Can someone tell me what his means please?

Elinin körünü yapması lazım gelir.


----------



## srknpower

As a Türk, I do not know what it means.  But I will check its meaning and be back 
But I am sure that we use it when we get angry with something or react to people.


----------



## RimeoftheAncientMariner

TÜRK DİL KURUMU

A Word ( rather a saying ) of reprise said in a dire or depressive situation.


----------



## SEA91

RimeoftheAncientMariner said:


> TÜRK DİL KURUMU
> 
> A Word ( rather a saying ) of reprise said in a dire or depressive situation.

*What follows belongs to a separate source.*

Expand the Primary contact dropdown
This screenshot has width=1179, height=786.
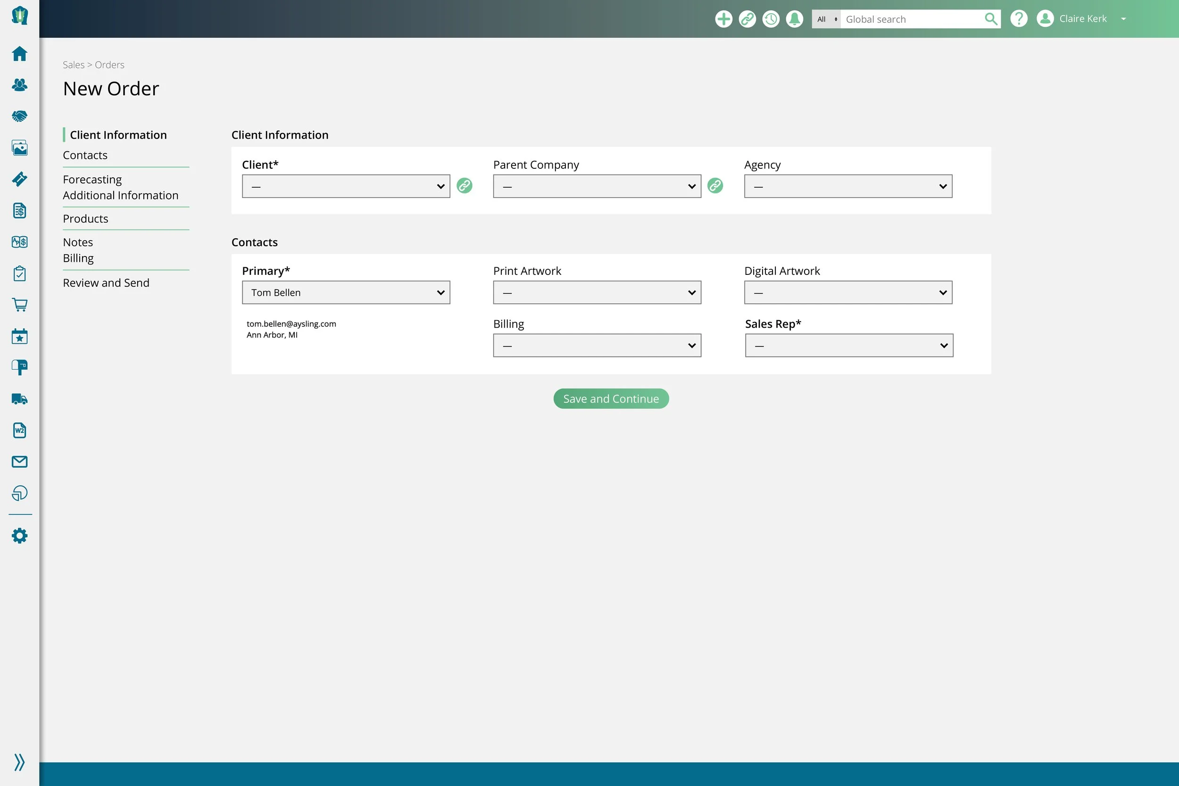tap(346, 293)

How would we say it in English? Is there an equivalent in English?


----------



## Smeros

It's a tricky one.

Its equivalents could be "what nonsense!", "shut up!", "go to hell!"


----------



## RimeoftheAncientMariner

yeah, quite tricky !

I would go for

Sod off ! , i do not wish to hear any of that nay-say ( just expresses this , in state of real annoyance )


----------



## SEA91

Got it! Thank you all!


----------



## wavecrash

I'd like to chime in. I agree with all the previous posters.

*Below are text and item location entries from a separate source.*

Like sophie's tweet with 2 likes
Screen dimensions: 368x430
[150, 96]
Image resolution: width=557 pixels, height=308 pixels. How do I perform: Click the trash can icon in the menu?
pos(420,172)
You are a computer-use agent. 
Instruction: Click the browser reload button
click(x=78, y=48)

"Elinin körü" is an exclamation used to stop someone from being a nuisance but it has acquired more meanings in time and come to be used in different situations.

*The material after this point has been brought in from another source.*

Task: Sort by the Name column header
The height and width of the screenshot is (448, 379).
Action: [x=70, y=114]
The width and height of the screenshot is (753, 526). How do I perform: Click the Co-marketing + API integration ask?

Imagine the following conversation:

- Did you tell the guy not to press any charges, c'mon c'mon c'mon pleaaaase say you did.
+...
-You promised me you'd do that.
+ Well, I kept my promise.
-Really? What did ya say, c'mon c'mon man, tell me what you said to him!!
+Elinin körü! (as if to say wtf could I have said, geez, shut up, get off of me!)

So this exclamation indeed means all those things mentioned in the previous replies but with the slight distinctions that
1. either your object of "affection" is nagging at you and you are fed up,
2. or you are angry for some reason and one remark makes you go off:

- mom, what are you going to get me for my birthday? (let's say this is a very poor family)
+ elinin körünü alıcam(alacağım), elinin körünü! ("gonna buy you you-know-what", yeah, gonna buy you that!) (meaning: shut up already!)

-I think I'm going eat another doner.
+elinin körünü ye, öküz! (eat you-know-what, you beast!) (other exclamations: yuh!(boo), oha!, çüş! -the last two being rude versions of "woah!" because they are sounds made to stop an animal (horse, ox, donkey) you've been riding when you arrive your destination.)

- what was the name of the actor who starred in such-and-such movie for five seconds and then never took any part in another big budget movie? (insert some outlandish question or one whose answer you already know)
+ elinin körü. ("go to hell!", obviously not in the mood to talk) just because I'm a film buff, it doesn't mean I have all the answers.

I exaggerated the extent of nagging very much to make myself clear, and you can come across this exclamation in much milder situations, when it's really uncalled for, depending on how much aggression is in the air.


----------



## SEA91

Thank you so much for the detailed explanation. You have explained it very well and understandable


----------